TNews, MANADO – Ramainya kecaman pagelaran teater Pingkan Matindas: Cahaya Bidadari Minahasa, mendapat tanggapan Anggota DPRD Provinsi Sulawesi Utara, Yusra Alhabsyi asal BMR.
Kepada media ini Yusra mengimbau, agar warga Bolaang Mongondow Raya (BMR) jangan cepat terpancing dan mengambil tindakan yang akhirnya marugikan. Namun, konten teater yang telah beredar luas memang ada beberapa bagian yang dapat menyinggung perasaan warga BMR terlebih suku Mongondow. “Wajar bila masyarakat suku Mongondow di BMR tersinggung bahkan marah. Tapi keadaan ini harus disikapi dengan arif dan bijaksana, jangan cepat tersulut emosi,” imbuh Yusra, Senin (2/11).
Tindakan positif harus segera diambil dalam rangka meredam kemarahan warga BMR saat ini. Bila perlu, laporkan ke pihak berkompeten untuk mengukur sejauh mana dugaan kesalahan dari konten teater yang telah dipublis itu. “Kita ambil langkah yang lebih bagus, tanpa mengabaikan dugaan kesalahan yang telah dilakukan oleh pihak penginisiasi maupun pembuat teater tersebut,” kata Yusra.
Diketahui, pagelaran teater Pingkan Matindas: Cahaya Bidadari Minahasa yang dipentaskan oleh oleh Institut Seni Budaya Independen Manado (ISBIMA) di gedung eks-kantor DPRD Sulawesi Utara, Sabtu lalu disutradai oleh Achi Breyvi Talanggai dan ditayangkan secara live streaming di Kawanua TV Manado.
Wajar bila warga BMR marah, sebab tokoh yang diagungkan warga suku Mongondow (BMR) adalah Raja Loloda Mokoagow, digambarkan tewas ditangan prajuritnya sendiri atas perintah Pingkan, dan parahnya lagi potongan kepalanya ditenteng dan dipertontonkan ke hadapan penonton. “Dugaan rasisme dalam beberapa potong adegan ada, maka hal itu harus dipertanggungjawabkan pihak yang membuat isi cerita,” kata Yusra.
Kata Yusra, lakon itu pasti sangat melukai masyarakat adat BMR. Sebab leluhur Datu Loloda Mokoagow, diduga dalam pentas itu digambarkan tak manusiawi. “Maka penggagas acara itu, serta pihak terkait terutama sutradanya harus bertanggungjawab, dan memberikan penjelasan kenapa ini bisa terjadi,” kata Yusra.

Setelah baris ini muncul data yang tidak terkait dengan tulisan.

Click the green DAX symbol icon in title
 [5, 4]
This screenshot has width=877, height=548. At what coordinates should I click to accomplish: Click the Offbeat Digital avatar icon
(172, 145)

Disisi lain, momentum politik seperti ini harusnya tak ada kejadian yang bisa mengarahke perpecahan, terlebih dalam situasi Covid-19. Dia juga menyayangkan, karena informasi dia dapat, ada pihak pemerintah yang hadir saat itu. Penyelenggara kegiatan harusnya menyortir isi teater sebelum dipentaskan. “Harusnya di filter dulu, sebelum dipertontonkan ke hadapan umum. Sebab ada simbol-simbol yang tak harus dipublis karena bisa menyinggung perasaan warga, suku bangsa pemilik simbol itu,” tegas Yusra.
Maka, diapun meminta pertanggungjawaban atas sumber kegaduhan yang muncul saat ini. Di media sosial telah tergambar kemarahan, jangan sampai ini menjadi pemicu perpecahan. Pemerintah dan aparat harus segera mengambil langkah sebelum hal ini menjadi konflik. “Kami harapkan, ketegasan dan secepatnya diselesaikan agar tidak menambah kemarahan suatu suku tertentu yang akhirnya bisa menimbulkan perpecahan,” tegasnya.